**WORK REQUIRED:** Write what comes next in the forum thread about Dave's seminar, picking up after its final line.

**PAGE TEXT:**
┌──

I agree with you, Angie. Dave is inspiring. I especially like his calm, cool demeanor and positive attitude. I should mention that the seminar was taped by Younglove Broadcast Services to be released as a training video. So those who missed it should still be able to see Angie run her dogs. 

Jeff


----------



## sueley (Dec 23, 2003)

I hope Lorraines Chessie does not end up on the cutting room floor. We brown dog owners deserve some recognition.
Any idea when the video will be available?
Does Dave have an email address?


----------



## Angie B (Sep 30, 2003)

sueley said:


> I hope Lorraines Chessie does not end up on the cutting room floor. We brown dog owners deserve some recognition.
> Any idea when the video will be available?
> Does Dave have an email address?


Lorraine will be in it before I am, I'm sure. She did a real nice job.

Dave's e-mail address is [email protected]

It was good seeing you Sue.

You took some pictures. Could you post them here?????


----------



## sueley (Dec 23, 2003)

Unfortunately, I did not take pics. However I noticed Vicki L. taking several.
Perhaps she'll put some up.
The tests were awe inspiring.


----------



## Brad B (Apr 29, 2004)

Angie, 
I'd like to attend Dave's seminar if you can get him to come down for Waterloo. It's a litte easier to driver over there !!!!!


----------



## Angie B (Sep 30, 2003)

Brad B said:


> Angie,
> I'd like to attend Dave's seminar if you can get him to come down for Waterloo. It's a litte easier to driver over there !!!!!


Ya Think????

he'll be in Columbus for winter trip so he will be nice and close.

Angie


----------



## Vickie Lamb (Jan 6, 2003)

└──

**Item position entries:**
┌──

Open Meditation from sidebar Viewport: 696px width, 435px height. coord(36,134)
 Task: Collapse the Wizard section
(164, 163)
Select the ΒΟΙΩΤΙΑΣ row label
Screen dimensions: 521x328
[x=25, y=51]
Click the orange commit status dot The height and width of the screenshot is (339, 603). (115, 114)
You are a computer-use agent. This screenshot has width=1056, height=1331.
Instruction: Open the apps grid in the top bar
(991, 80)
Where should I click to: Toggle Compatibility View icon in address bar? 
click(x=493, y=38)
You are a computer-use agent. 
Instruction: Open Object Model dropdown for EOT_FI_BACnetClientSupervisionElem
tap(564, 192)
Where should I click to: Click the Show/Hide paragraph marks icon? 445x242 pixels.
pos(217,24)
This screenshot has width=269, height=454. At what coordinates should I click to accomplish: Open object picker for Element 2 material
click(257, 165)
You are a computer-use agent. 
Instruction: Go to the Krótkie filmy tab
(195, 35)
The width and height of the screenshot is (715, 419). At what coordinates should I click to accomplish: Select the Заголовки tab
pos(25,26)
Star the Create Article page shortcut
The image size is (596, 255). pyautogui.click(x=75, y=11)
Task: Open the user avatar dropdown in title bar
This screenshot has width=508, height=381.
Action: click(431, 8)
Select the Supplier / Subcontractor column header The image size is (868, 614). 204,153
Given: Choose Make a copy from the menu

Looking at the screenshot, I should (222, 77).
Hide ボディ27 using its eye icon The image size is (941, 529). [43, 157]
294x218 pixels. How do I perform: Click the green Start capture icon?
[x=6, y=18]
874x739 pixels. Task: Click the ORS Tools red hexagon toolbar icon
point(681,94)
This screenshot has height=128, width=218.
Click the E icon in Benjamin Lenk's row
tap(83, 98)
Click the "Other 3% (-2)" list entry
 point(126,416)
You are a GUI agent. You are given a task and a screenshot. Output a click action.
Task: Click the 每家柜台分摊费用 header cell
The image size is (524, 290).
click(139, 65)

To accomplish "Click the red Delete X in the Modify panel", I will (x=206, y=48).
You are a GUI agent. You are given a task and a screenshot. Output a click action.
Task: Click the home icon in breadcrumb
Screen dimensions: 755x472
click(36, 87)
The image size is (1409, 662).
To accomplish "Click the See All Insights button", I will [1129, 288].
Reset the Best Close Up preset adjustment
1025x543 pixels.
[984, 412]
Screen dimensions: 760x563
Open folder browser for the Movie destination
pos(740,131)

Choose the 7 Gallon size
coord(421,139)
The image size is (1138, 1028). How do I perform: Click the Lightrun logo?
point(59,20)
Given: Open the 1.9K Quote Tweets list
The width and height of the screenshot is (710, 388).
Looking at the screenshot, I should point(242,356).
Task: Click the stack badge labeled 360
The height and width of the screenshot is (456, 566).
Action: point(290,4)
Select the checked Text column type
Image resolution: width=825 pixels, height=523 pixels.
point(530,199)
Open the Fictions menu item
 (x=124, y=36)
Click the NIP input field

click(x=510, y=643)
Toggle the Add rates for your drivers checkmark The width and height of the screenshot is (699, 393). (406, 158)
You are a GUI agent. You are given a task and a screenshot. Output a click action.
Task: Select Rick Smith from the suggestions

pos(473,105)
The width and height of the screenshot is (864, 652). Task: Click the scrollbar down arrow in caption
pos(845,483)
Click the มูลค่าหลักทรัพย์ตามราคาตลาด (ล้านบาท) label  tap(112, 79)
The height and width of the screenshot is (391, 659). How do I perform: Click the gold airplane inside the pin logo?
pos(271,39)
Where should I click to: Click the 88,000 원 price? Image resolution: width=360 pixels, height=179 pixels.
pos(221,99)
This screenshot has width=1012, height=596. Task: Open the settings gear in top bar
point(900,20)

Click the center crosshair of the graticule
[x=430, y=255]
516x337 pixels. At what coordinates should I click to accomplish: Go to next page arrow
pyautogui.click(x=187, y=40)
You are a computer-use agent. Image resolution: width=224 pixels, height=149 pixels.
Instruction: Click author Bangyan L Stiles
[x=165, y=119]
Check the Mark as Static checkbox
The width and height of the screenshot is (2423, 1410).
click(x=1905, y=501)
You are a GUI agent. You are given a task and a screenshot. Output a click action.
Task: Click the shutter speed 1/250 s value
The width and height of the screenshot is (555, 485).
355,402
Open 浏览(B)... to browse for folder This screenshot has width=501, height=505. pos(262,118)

└──

**THE REPLY:**
sueley said:


> Unfortunately, I did not take pics. However I noticed Vicki L. taking several.
> Perhaps she'll put some up.


    How? 

I took both 35 mm and digital photos...


----------



## Angie B (Sep 30, 2003)

Vickie Lamb said:


> sueley said:
> 
> 
> > Unfortunately, I did not take pics. However I noticed Vicki L. taking several.
> ...


There is another thread just recently posted about posting pictures....

Take a look.

Angie


----------



## Vickie Lamb (Jan 6, 2003)

sueley said:


> Any idea when the video will be available?


According to Dave as per YBS -- the tape should be available either late fall or by first of the year.  There will also be a book available as an additional item.

Hope this helps.


----------



## KC Steve (Jan 6, 2004)

Angie,

Is your Waterloo RC the same as the WARC club in the Houston area?

Steve (remember I am still a Texan at heart)


----------



## Martha Lancaster (Sep 5, 2003)

*Waterloo AMATEUR Retriever Club, Inc.*

Waterloo Amateur Retriever Club, Incorporated!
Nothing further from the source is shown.